SafeVerify

The purpose of this script is to check whether a file of submitted Lean code and/or proof matches the specifications. This is safer than direct checking with the Lean compiler or REPL, because it guards against potential exploits, including manipulation of environment via metaprogramming, using additional axioms, and exploitation of buggy tactics. Currently it serves as the proof-checking backend of

The branch minif2f-deepseek-check contains a version backported to Lean 4.9.0. This can be used to check DeepSeek Prover V2's solutions to MiniF2F.

This is part of a broader effort to create safe and hallucination-free coding AIs.

In more detail: it takes two olean files, and checks whether the second file implements the theorems and definitions specified in the first file. The first file (the target) may contain theorem / function signatures with sorry in their bodies; the second file is expected to fill them. Uses Environment.replay to defend against manipulation of environment. Checks the second file's theorems to make sure they only use the three standard axioms.

Most of the code is adapted from lean4checker. With suggestions taken from users on Lean Zulip.

List of checks performed by the script

  • For both input files, run the content of the files through Environment.replay.
    • This is the same check as what lean4checker performs, re-checking each declaration with the kernel. Emits an exception if a declaration is not accepted by the kernel (possibly due to environment manipulation).
    • This only replays the content of the file, not the imports. To also replay the imports, you'll need to modify the script to match what lean4checker --fresh does.
  • The remaining checks are done on the replayed environments of both files. This ensures that the checks are not affected by any environment manipulations
  • For each declaration from the target file, make sure a declaration of the same name, kind (def / theorem) and type is in the submission file.
  • For definitions, also check that their bodies are the same. Execpt for cases where the target file's definition depends on sorry, in which case the submission file's definition body is allowed to be different.
    • This tries to capture both the case of complete definitions that are not meant to be changed, and definition stubs with sorrys that are meant to be filled.
    • What if there is a function g that is complete, but in its body calls a function f that contains a sorry? Then function g also depends on sorry and therefore its body (not type) can be modified. If you don't want g to be modified, one approach is to make g take a function (with f's type) as input.

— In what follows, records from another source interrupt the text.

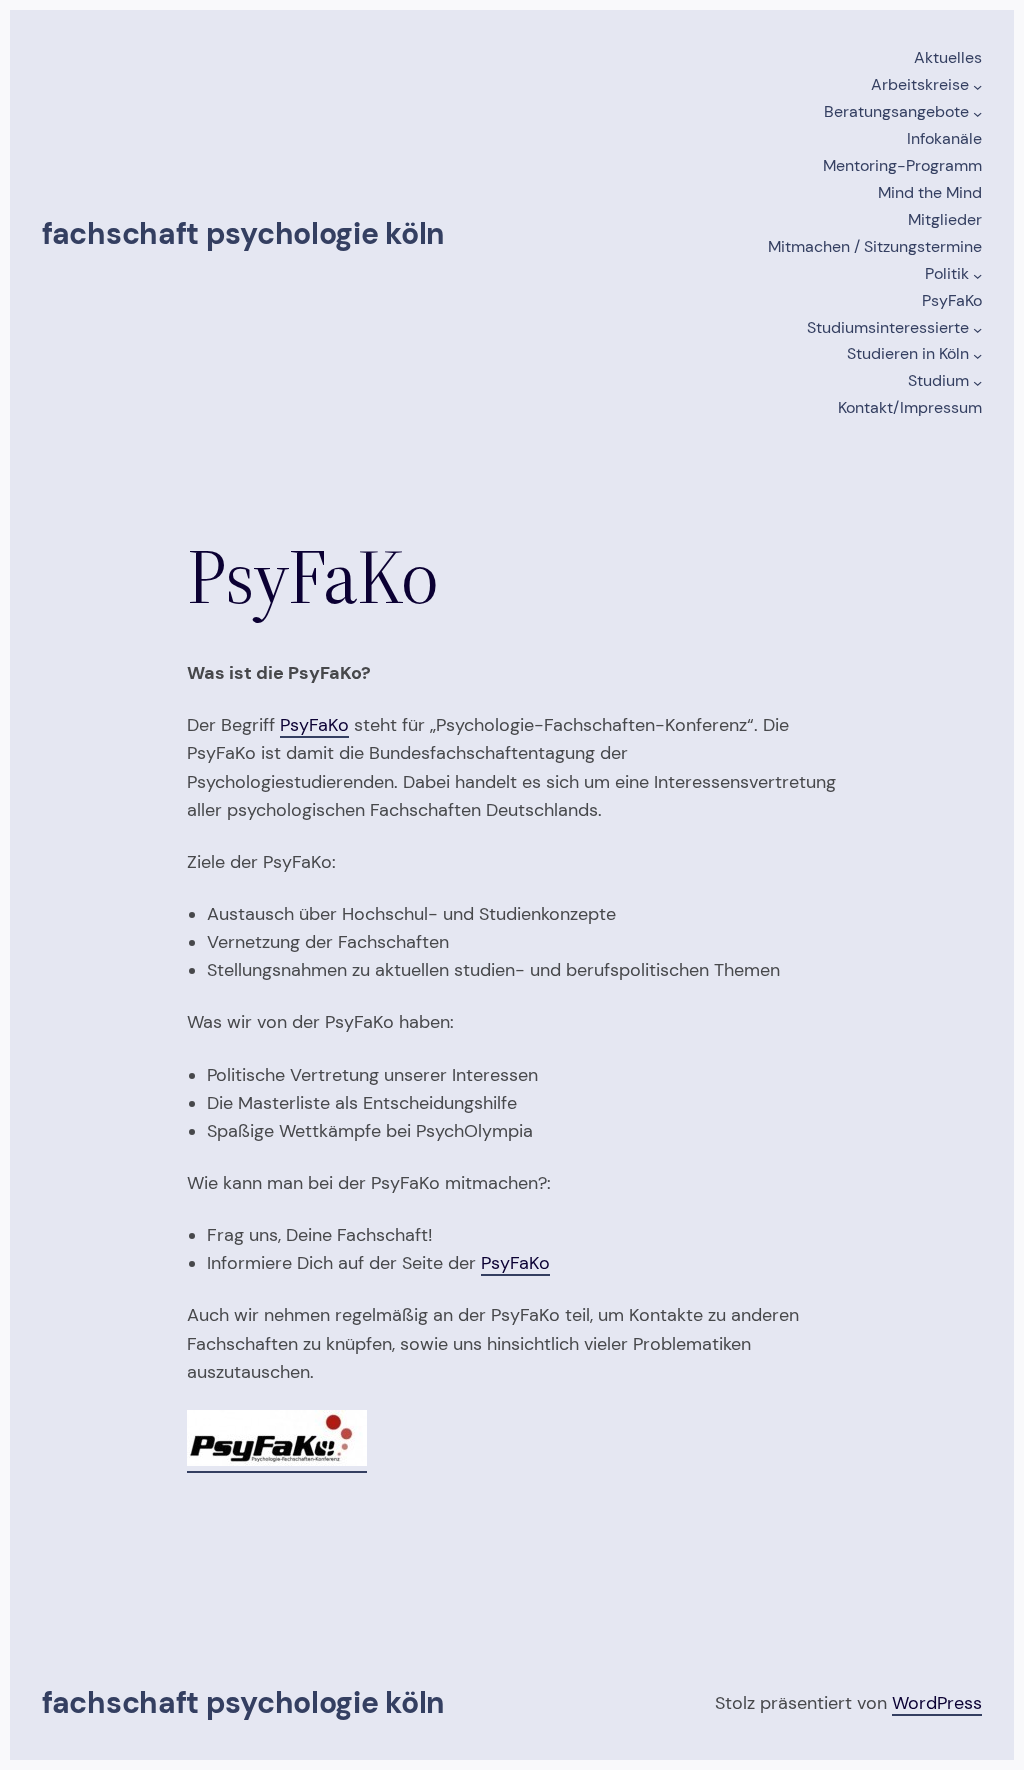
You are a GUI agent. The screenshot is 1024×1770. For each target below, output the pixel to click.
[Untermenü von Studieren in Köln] (977, 355)
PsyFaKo (314, 725)
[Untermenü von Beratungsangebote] (977, 113)
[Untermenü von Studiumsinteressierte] (977, 328)
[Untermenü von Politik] (977, 274)
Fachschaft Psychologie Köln (243, 234)
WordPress (937, 1703)
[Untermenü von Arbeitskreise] (977, 86)
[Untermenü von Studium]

Or use a different mechansim to denote which defs / theorems are allowed to be modified.
  • Check the submission file's definitions and theorems to make sure they only depends on the three standard axioms: propext, Quot.sound, Classical.choice.
    • uses CollectAxioms.collect
    • You may modify the AllowedAxioms list in the script to tighten or widen the set of allowed axioms.
  • For each definition in the target or submission file, if it is marked partial or unsafe, throw an exception.

Things that SafeVerify does not check, that you may want to check via other means:

  • Use of keywords like implemented_by, extern, uncomputable: these are difficult to catch at the level of olean files which SafeVerify works in, but depending on use case you may choose to scan for and ban them at the source level. see e.g. judge.py in CodeProofTheArena.

Usage

First step is to compile lean files into .olean files. E.g.

lake env lean -o submission.olean submission.lean

Then pass the olean files to the tool:

lake env lean --run Main.lean target.olean submission.olean

Building an executable

lake build

will build the executable at .lake/build/bin/safe_verify.